Opposition splintered ahead of peace talks

Agence France-Presse . Beirut

The toll in 33 months of Syria’s brutal conflict has left nearly 126,000 people dead, according to the Syrian Observatory for Human Rights monitor.
The group, which relies on a network of activists, lawyers and doctors on the ground in Syria, said it had documented 125,835 deaths in the conflict up to December 1.
The dead include 44,381 civilians, among them 6,627 children and 4,454 women.
The group said at least 27,746 opposition fighters had been killed, among them just over 19,000 Syrian civilians who took up arms to battle President Bashar al-Assad’s regime.
The opposition toll also includes 2,221 army defectors and 6,261 non-Syrians who have joined the rebel side.
The regime side saw nearly double the overall losses of the opposition, with the Observatory documenting 50,927 dead among those fighting for Assad’s government. That figure includes 31,174 soldiers, and 19,256 members of Syrian pro-regime militia.
The group said it had also documented the deaths of 232 members of the Lebanese Shiite group Hezbollah, and 265 other non-Syrian Shiite fighters battling alongside the regime.

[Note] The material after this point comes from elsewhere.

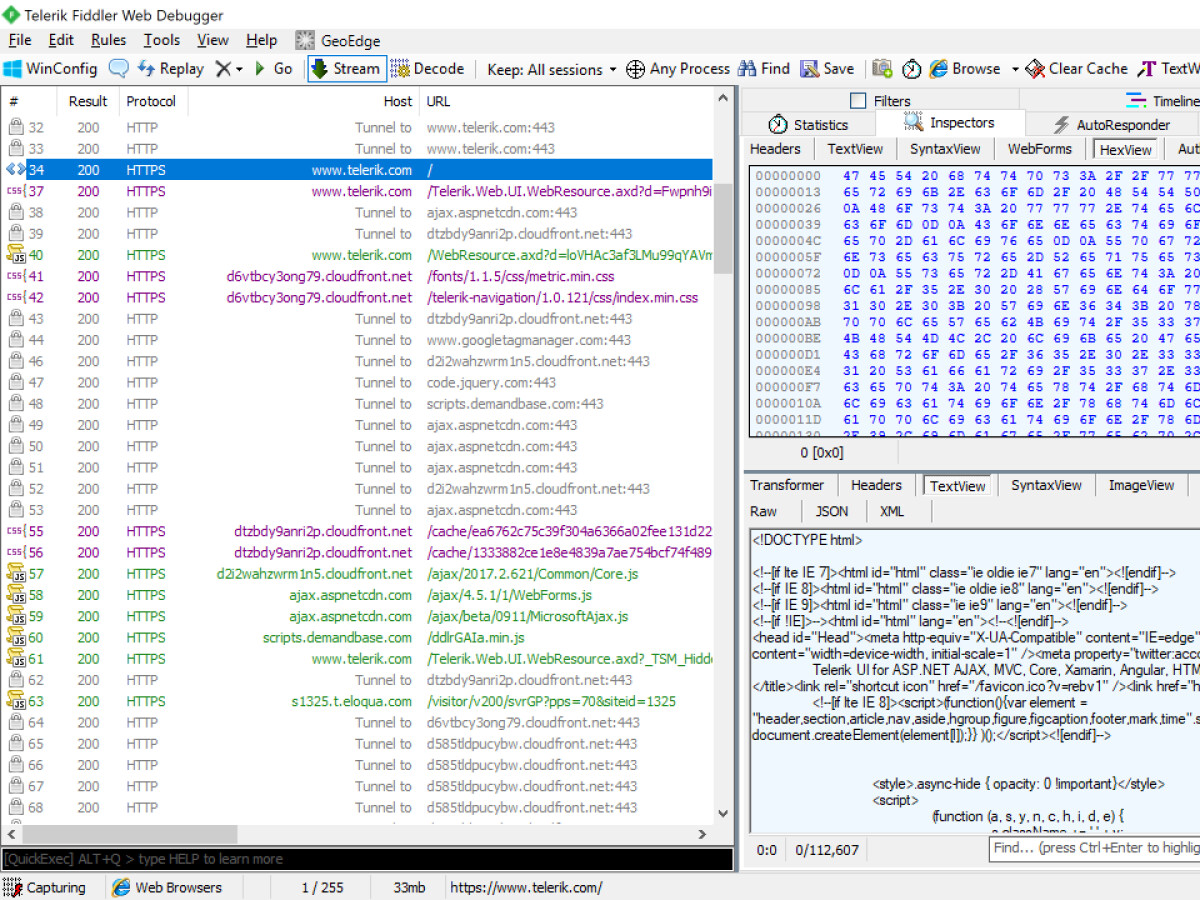This screenshot has height=900, width=1200.
Task: Click the session list horizontal scrollbar
Action: [x=130, y=834]
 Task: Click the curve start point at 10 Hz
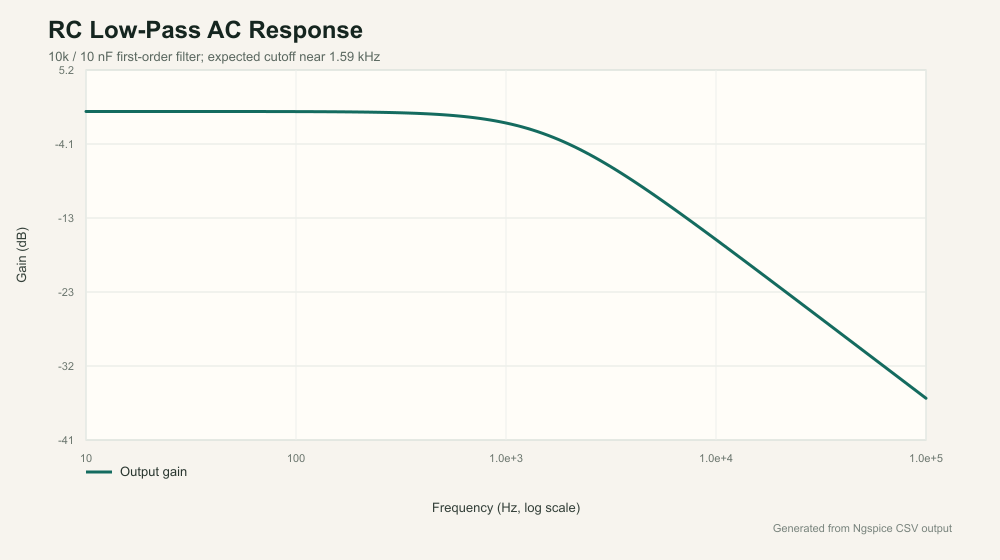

The Observatory said it had also recorded an additional 2,781 deaths of unidentified individuals.
The bloody conflict in Syria began in March 2011, with peaceful anti-government protests inspired by similar movements in Tunisia, Egypt and Libya.

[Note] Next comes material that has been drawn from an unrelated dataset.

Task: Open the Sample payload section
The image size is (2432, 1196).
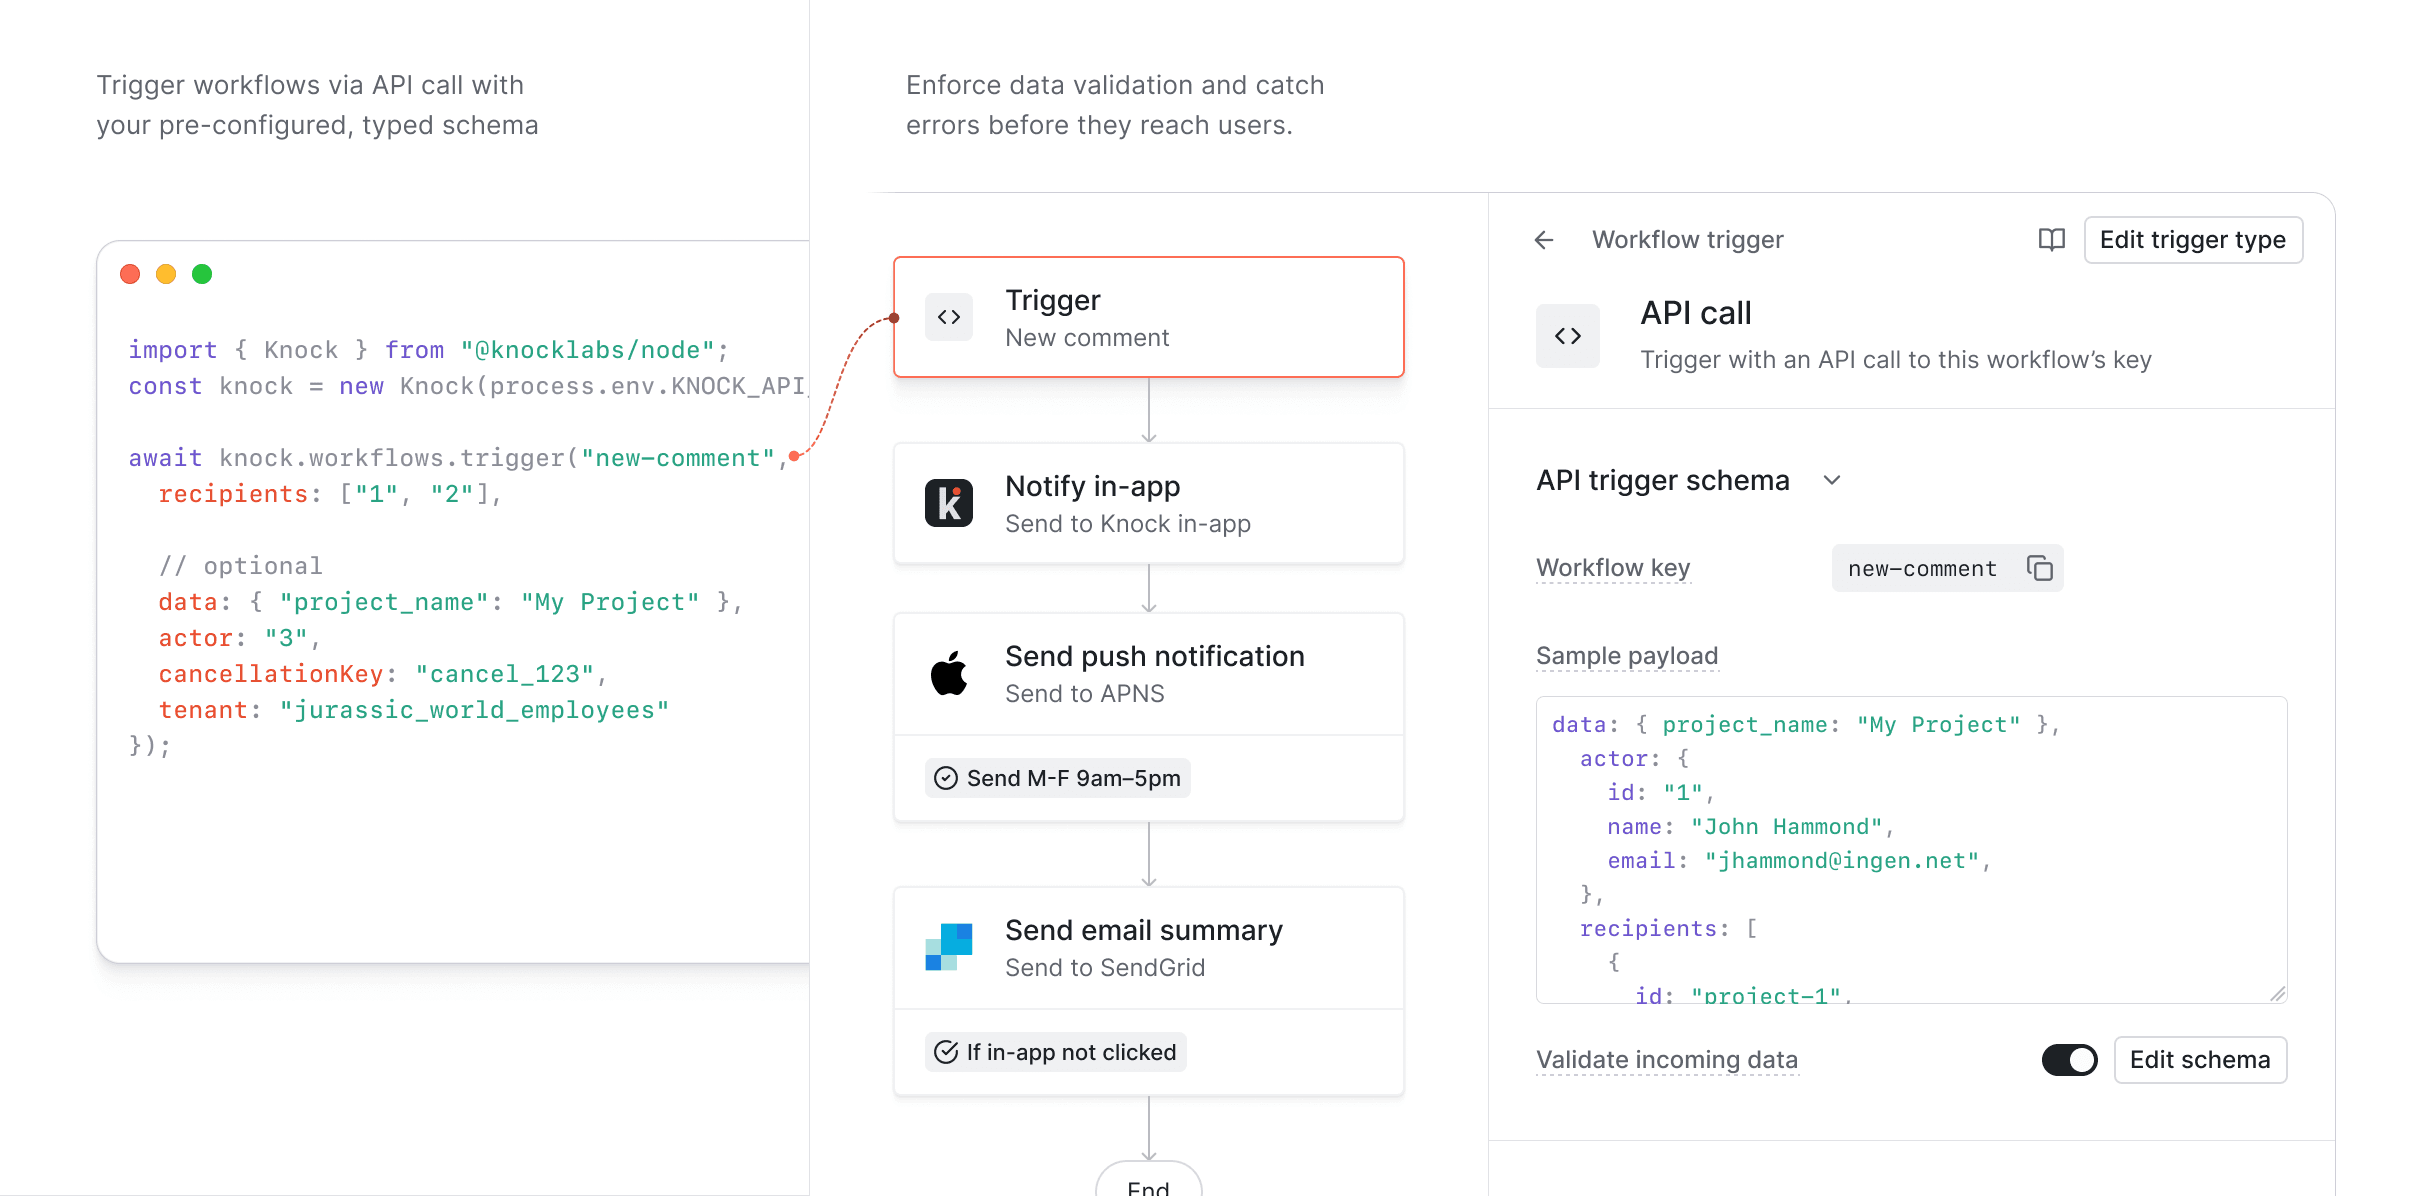Action: (1627, 656)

Meanwhile, within minutes of opening a Twitter account this past week, the leader of Syria’s main Western-backed opposition group received an onslaught of criticism, reports AP.
‘Welcome to Twitter Mr. Western Puppet,’ one comment to Ahmad al-Jarba read. Others called him a Saudi stooge and scorned the opposition’s perceived ineffectiveness.

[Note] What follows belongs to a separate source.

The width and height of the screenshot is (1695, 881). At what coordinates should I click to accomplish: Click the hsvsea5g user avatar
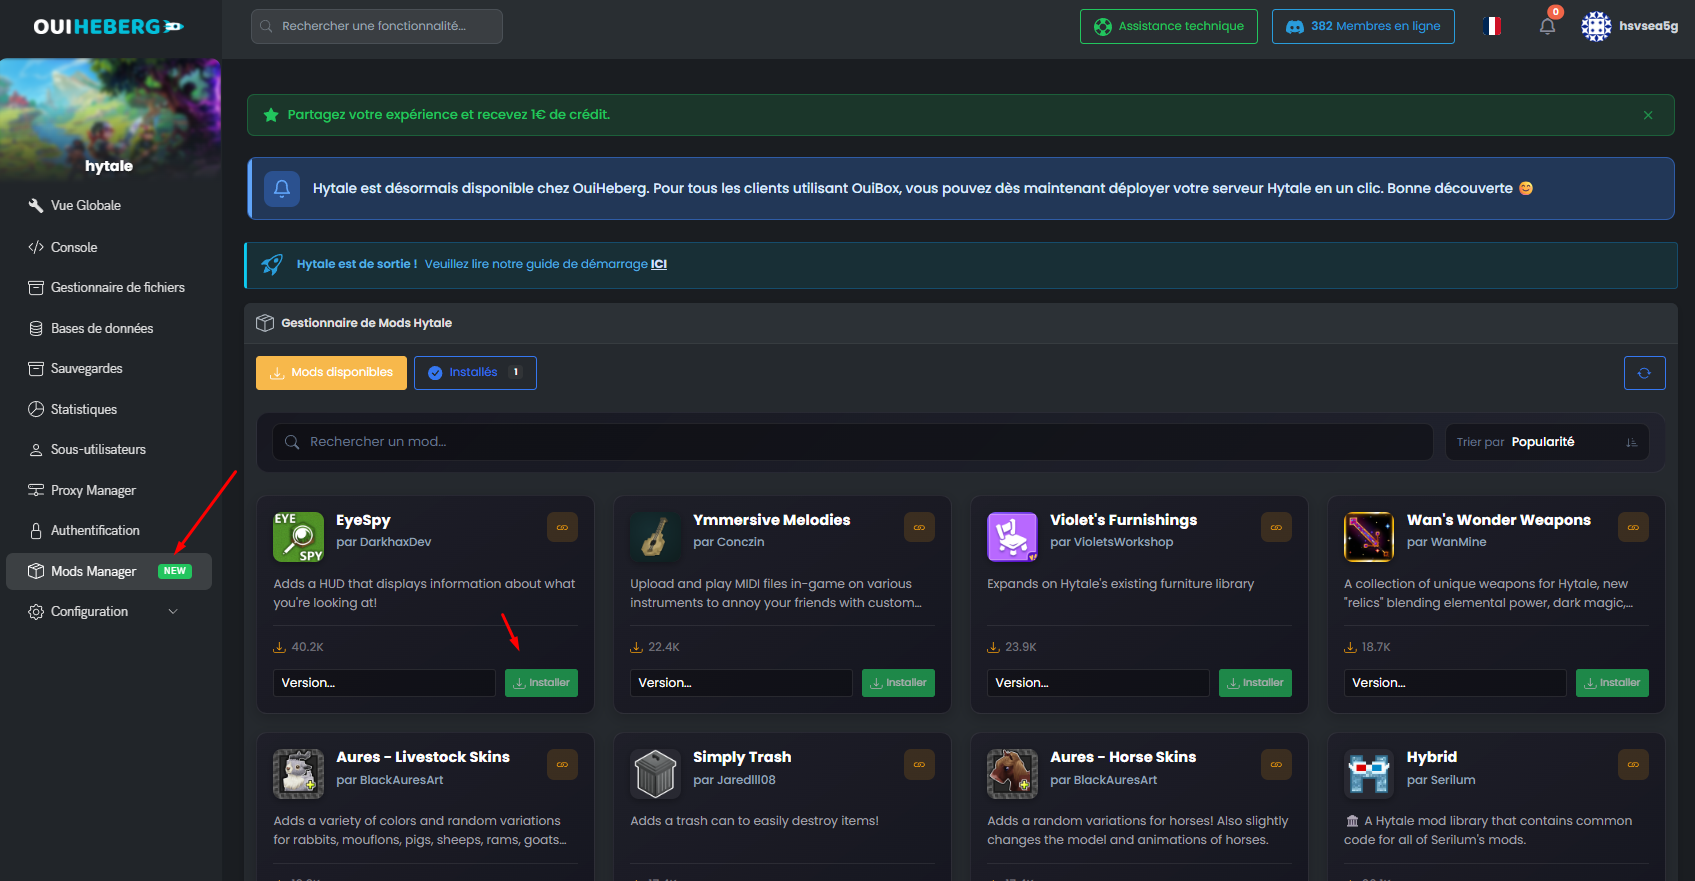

The comments reflect the deep disillusionment and distrust that many Syrians have come to feel toward the Syrian National Coalition, Syria’s main opposition group in exile. They also underline the predicament of who will represent the Syrian opposition at an upcoming peace conference in Geneva marking the first face-to-face meeting between Syria’s warring sides.
The Geneva talks have raised the possibility of a negotiated end to a conflict activists say has killed more than 120,000 people. But with a fractured opposition, many have little hope for strong negotiations with emissaries of president Bashar Assad.
‘Each of them represents himself and maybe his wife,’ said an anti-government activist in the central Homs province, who uses the pseudonym Abul Hoda. ‘Nobody here pays any attention to what they say.’